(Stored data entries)
§

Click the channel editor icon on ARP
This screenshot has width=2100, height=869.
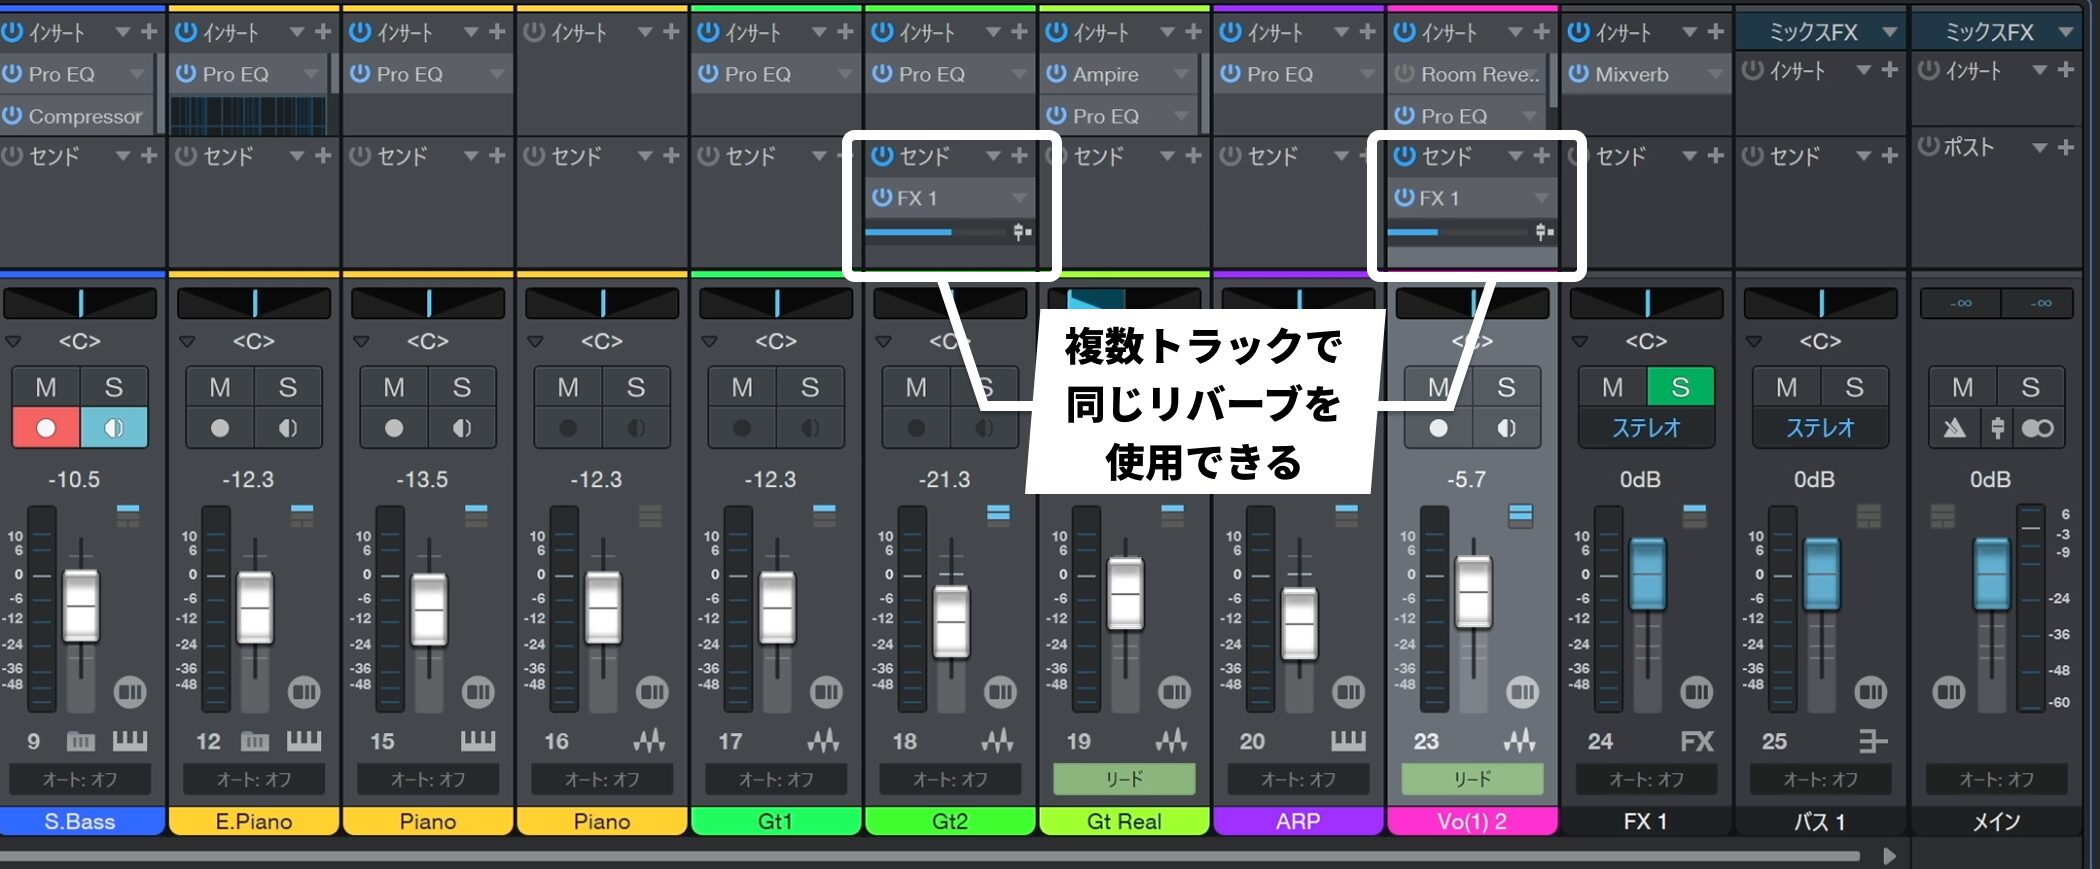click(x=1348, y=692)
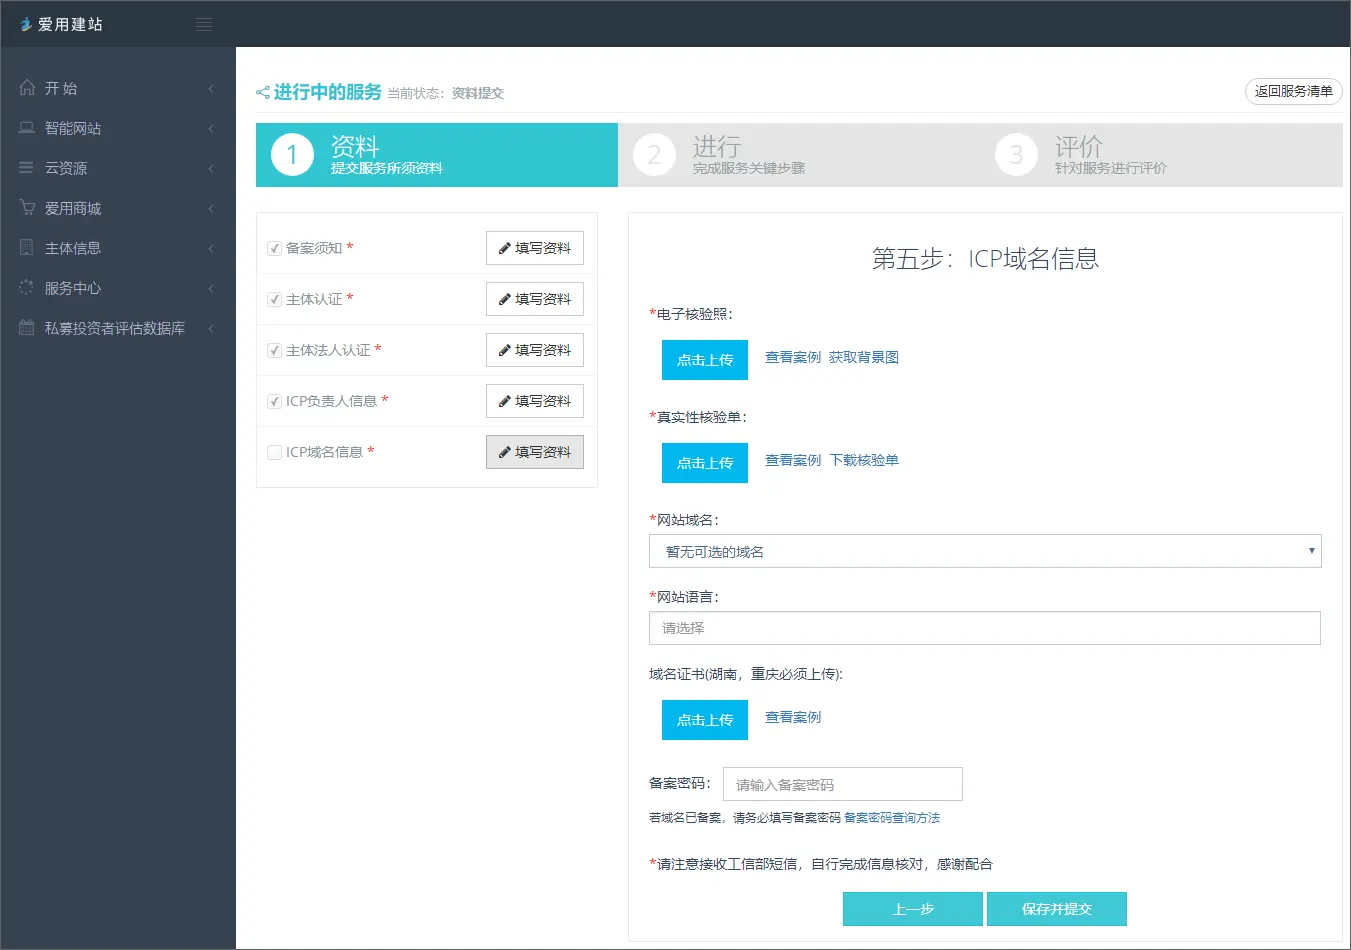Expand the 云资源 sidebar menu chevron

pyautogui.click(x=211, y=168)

§

▶ Activity:
Transcribe each line above verbatim, with the pictures left out.

▶ Exercise result:
Click the channel editor icon on ARP
This screenshot has width=2100, height=869.
click(x=1348, y=692)
Expand the 云资源 sidebar menu chevron

pyautogui.click(x=211, y=168)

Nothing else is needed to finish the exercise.